I think of it as much more than a political position.
Degrowth is about decolonizing our cultures and value-systems.
Maybe concepts like “well-being” and “sufficiency” frame it more positively, but they’re also easy to co-opt without the explicit anti-growth framing, as has happened with sustainability
@abolisyonista I'm not sure I'm proud of this decision but I called it "controlled economic rebalancing" in my recent book. I believe wholeheartedly in degrowth but I guess I became half-convinced of its shibbolethic power to make people roll their eyes and dismiss what I was saying. What I was going for was something that sounded almost technocratic but really means reining the Global North in, hard
@abolisyonista Anyway I think there's value in choosing a not-already-fully-pigeonholed term, but I also think being too defensive about what you're articulating is bad, because most things will get diluted and coopted anyway, might as well say what you mean. If that is helpful!

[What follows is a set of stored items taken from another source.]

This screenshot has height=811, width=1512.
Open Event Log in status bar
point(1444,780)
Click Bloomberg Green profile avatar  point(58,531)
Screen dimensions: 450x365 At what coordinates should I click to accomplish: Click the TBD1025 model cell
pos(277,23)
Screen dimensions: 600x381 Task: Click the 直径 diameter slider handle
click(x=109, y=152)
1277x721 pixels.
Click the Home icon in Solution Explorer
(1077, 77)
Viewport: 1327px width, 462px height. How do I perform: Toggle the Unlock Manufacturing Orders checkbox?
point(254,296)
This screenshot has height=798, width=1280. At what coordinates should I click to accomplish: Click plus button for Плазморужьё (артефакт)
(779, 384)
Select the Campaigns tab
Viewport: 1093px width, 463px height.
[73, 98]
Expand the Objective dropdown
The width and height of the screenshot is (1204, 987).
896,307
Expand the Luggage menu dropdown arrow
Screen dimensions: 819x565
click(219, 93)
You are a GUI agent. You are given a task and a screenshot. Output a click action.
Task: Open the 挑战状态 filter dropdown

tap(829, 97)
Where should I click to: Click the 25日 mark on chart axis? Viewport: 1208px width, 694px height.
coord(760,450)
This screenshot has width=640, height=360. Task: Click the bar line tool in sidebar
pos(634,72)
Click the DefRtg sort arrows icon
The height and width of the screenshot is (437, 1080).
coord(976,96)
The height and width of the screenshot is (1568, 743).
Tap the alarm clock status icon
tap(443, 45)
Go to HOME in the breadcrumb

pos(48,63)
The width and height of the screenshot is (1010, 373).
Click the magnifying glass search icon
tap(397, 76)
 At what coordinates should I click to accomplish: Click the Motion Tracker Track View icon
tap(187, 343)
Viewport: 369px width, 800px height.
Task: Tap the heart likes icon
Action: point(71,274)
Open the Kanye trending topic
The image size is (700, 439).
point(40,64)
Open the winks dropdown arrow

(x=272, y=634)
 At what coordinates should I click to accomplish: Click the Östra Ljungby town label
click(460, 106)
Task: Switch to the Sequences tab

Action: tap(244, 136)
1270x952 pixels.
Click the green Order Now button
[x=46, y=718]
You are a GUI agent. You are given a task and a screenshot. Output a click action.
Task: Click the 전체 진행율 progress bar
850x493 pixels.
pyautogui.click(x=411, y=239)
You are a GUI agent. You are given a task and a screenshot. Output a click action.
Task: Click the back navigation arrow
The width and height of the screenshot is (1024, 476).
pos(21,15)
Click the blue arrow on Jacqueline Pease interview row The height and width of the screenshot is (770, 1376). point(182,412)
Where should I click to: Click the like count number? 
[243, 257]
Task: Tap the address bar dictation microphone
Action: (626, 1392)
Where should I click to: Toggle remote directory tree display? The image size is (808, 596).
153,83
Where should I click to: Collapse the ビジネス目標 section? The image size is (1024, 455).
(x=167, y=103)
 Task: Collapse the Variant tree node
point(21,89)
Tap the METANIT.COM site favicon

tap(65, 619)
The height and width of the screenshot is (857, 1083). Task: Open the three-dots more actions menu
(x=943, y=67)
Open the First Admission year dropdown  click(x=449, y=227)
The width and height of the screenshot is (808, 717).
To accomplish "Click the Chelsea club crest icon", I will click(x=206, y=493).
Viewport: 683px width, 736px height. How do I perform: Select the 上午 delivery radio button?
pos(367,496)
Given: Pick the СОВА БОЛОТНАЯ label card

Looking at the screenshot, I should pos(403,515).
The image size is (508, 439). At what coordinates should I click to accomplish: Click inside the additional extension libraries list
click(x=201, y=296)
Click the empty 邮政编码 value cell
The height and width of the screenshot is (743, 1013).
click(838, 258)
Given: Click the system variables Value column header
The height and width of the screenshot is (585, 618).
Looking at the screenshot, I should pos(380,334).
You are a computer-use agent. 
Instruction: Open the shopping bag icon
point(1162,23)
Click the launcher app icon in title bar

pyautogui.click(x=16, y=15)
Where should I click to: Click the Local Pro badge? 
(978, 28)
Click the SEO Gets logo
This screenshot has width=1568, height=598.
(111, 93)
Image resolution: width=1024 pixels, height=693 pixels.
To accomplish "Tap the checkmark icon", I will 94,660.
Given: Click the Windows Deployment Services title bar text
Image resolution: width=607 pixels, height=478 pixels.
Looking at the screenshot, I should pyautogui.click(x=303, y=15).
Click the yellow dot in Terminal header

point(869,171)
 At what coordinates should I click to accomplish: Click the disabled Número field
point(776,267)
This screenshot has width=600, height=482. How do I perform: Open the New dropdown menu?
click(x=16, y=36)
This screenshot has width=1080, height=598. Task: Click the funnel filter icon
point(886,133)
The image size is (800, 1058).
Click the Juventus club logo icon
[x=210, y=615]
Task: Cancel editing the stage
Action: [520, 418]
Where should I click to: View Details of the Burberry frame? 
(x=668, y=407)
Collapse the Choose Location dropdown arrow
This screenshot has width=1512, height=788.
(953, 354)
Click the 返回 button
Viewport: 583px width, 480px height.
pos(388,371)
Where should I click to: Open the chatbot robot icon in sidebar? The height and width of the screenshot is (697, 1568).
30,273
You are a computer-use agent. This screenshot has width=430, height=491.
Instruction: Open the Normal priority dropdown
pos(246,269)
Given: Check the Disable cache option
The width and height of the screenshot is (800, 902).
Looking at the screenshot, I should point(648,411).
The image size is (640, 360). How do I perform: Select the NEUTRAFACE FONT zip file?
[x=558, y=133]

ps. I also often say to people in the GN that the options are controlled degrowth or uncontrolled, not whether it happens.
It's better to listen to people anyway, than to talk to them.
Better, as in more pragmatic, it has a better effect.
But it also makes sense. Because when talking to people about degrowth (or related issues), I'm not trying to push my exact worldview. I am trying to understand what the other person feels and strengthen my connection with them.
@abolisyonista Well, imo it's probably wrong if your goal is to convince people. I think the goal should be to teach people. But not in the "I am the teacher who knows everything and you just absorb my knowledge" way. But in a more collaborative way, where you just show people an analytical tool to look at the world with. And it's up to them what they do with it. Plus you're open to criticism and are willing to learn too.
@abolisyonista I think you just have to choose who you talk to.
For example, there is an advocacy group in Czechia https://nerust.cz/, who write this: >Non-growth is a vision of a society in which the basic organizing principle will not be profit and growth, but the satisfaction of human needs within planetary limits, care and sufficiency.
I think this is quite uncontroversial and it makes sense. Yet, some people will (and have) attack it, because they claim it's "communism". You will never convince such people - probably because they themselves benefit from the current economy.
But there are people who you might convince. And imo it's not worth to change your message to try to appeal to people who are not on your side anyway.
@beadsland@inquiline the people saying these are working class people and activists. The woman who scoffed at my comment on degrowth is an elder in the movement and a rural activist, a peasant so to speak.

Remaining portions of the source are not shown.